[Stored records]
━━━
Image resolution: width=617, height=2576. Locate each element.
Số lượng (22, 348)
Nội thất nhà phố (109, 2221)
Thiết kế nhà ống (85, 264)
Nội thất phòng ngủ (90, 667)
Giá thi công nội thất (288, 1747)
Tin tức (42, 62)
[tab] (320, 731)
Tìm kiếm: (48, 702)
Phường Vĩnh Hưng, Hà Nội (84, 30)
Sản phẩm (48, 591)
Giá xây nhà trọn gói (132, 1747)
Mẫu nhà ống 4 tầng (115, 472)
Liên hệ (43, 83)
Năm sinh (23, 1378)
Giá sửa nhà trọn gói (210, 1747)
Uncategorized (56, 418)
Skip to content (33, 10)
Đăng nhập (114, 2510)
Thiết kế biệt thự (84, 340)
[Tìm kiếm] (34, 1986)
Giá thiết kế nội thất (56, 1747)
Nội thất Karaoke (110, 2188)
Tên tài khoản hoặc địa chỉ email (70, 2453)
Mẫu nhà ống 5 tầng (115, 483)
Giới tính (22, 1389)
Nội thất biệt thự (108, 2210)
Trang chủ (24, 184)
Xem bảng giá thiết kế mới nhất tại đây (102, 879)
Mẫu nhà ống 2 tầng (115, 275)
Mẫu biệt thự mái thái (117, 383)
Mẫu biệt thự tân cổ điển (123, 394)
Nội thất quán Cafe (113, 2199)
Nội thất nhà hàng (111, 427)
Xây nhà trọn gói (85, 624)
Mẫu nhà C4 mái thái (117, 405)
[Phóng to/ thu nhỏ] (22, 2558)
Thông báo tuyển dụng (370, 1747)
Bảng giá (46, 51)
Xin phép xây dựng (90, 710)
━━━
*Exercise:*
Please return only the lines from the one that contains "Thiết kế nhà ống (85, 264)" through the final line of the entries, each exactly as written.

*Exercise solution:*
Thiết kế nhà ống (85, 264)
Nội thất phòng ngủ (90, 667)
Giá thi công nội thất (288, 1747)
Tin tức (42, 62)
[tab] (320, 731)
Tìm kiếm: (48, 702)
Phường Vĩnh Hưng, Hà Nội (84, 30)
Sản phẩm (48, 591)
Giá xây nhà trọn gói (132, 1747)
Mẫu nhà ống 4 tầng (115, 472)
Liên hệ (43, 83)
Năm sinh (23, 1378)
Giá sửa nhà trọn gói (210, 1747)
Uncategorized (56, 418)
Skip to content (33, 10)
Đăng nhập (114, 2510)
Thiết kế biệt thự (84, 340)
[Tìm kiếm] (34, 1986)
Giá thiết kế nội thất (56, 1747)
Nội thất Karaoke (110, 2188)
Tên tài khoản hoặc địa chỉ email (70, 2453)
Mẫu nhà ống 5 tầng (115, 483)
Giới tính (22, 1389)
Nội thất biệt thự (108, 2210)
Trang chủ (24, 184)
Xem bảng giá thiết kế mới nhất tại đây (102, 879)
Mẫu nhà ống 2 tầng (115, 275)
Mẫu biệt thự mái thái (117, 383)
Mẫu biệt thự tân cổ điển (123, 394)
Nội thất quán Cafe (113, 2199)
Nội thất nhà hàng (111, 427)
Xây nhà trọn gói (85, 624)
Mẫu nhà C4 mái thái (117, 405)
[Phóng to/ thu nhỏ] (22, 2558)
Thông báo tuyển dụng (370, 1747)
Bảng giá (46, 51)
Xin phép xây dựng (90, 710)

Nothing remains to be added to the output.